En diversas ocasiones, y lo hace igualmente en este libro traducido impecablemente por Antonio Rivero Taravillo, Bloom ha contado que se enamoró de la poesía al descubrir de niño a William Blake y Hart Crane. Y precisamente, en el capítulo dedicado al primero, aprovecha para preguntarse sobre «la formación del canon» en Occidente, por parte del mundo de la crítica literaria, y que –la influencia del judaísmo en Bloom, a la hora de leer determinados escritos, es indudable– «comenzó con la creación de las Escrituras, cuando los rabinos aceptaron ciertos textos y rechazaron otros, hasta llegar finalmente a la biblioteca de treinta y nueve libros a los que hoy nos referimos normalmente con el nombre de Antiguo Testamento»; e incluso comenta la procedencia etimológica del término: del griego «kanon» (regla de medir) y del latín (que añadió el significado de «modelo»), que es ya una marca indistinguible de su actividad intelectual.
Los poetas clásicos de la literatura inglesa tienen desde luego una destacada presencia en el libro, primero John Donne y Andrew Marvell; y luego: Words-worth, Coleridge, Lord Byron, Shelley y Keats, además de Elizabeth Barrett Browning y Robert Browning; más Mathew Arnold, «un poeta romántico que no deseaba serlo», que Bloom destaca como prosista y crítico literario en dos páginas tan sólo; Christina Rossetti, con su «El mercado de los duendes», que ha generado interpretaciones académicas muy diversas, desde posturas marxistas a feministas; Gerard Manley Hopkins y Tennyson.
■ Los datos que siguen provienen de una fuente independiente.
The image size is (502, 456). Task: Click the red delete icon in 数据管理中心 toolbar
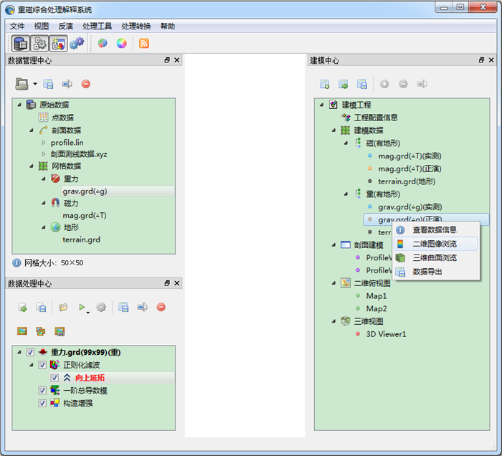86,84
Y de las islas británicas será inevitable saltar a la Norteamérica de esa época, con Emily Dickinson, la persona que, de entre todos los poetas de los siglos XIX y XX, afirma, «nos presenta las más auténticas dificultades cognitivas» y cuya mente estamos intentando, hoy, empezar a alcanzar.
Pero no sólo de literatura inglesa vive Bloom. Surge Aleksandr Pushkin, «un agradable rompecabezas para un crítico norteamericano que no sabe ruso» y cuya novela en verso «Evgueni Oneguin» le despierta «una sostenida fascinación». De Charles Baudelaire comenta su postura negativa ante la abrumadora autoridad literaria de Victor Hugo; rebaja las virtudes innovadoras de Rimbaud en caso de que hubiera escrito en inglés; y de Paul Valéry alaba sus «ideas críticas». Asimismo, la literatura en español aparece en las figuras de Pablo Neruda y Octavio Paz. Pero, como suele hacer, son pretextos para seguir hablando de Whitman o Stevens, o de la poesía política, o a mi juicio equivocarse de lleno al enjuiciar la poesía de Borges, o extenderse en disquisiciones sobre «El laberinto de la soledad» del Nobel mexicano en vez de centrarse en sus versos.
Con todo, de este arsenal de comentarios poéticos de autores de sobrada fama, siempre originales y estimulantes para aprender o colocarnos a favor o en contra de sus opiniones, cabrá señalar la posibilidad de conocer a poetas con los que el lector español seguramente no está demasiado familiarizado: los estadounidenses Edwin Arlington Robinson y Paul Laurence Dunbar, «el primer poeta afroamericano importante» (ambos a caballo entre el siglo XIX y XX). O Theodore Roethke, que llegó a ser premio Pulitzer. O Robert Hayden, «uno de los grandes poetas americanos modernos». O James Dickey y su poema emersoniano «El otro». Todos ellos comparten gloria y posteridad junto con otros más célebres, como Robert Frost, Auden, Elizabeth Bishop e incluso John Berryman. Poetas que ya sólo podemos leer, como asimismo Robert Graves y Seamus Heaney, al lado de otros cuya voz aún es posible escuchar –caso de John Ashbery, W. S. Mervin, Derek Walcott, Geoffrey Hill, Jay Wright o Anne Carson– y que representan la pasión lectora insuperable de un Bloom que busca, también entre sus contemporáneos, sanar su yo con versos.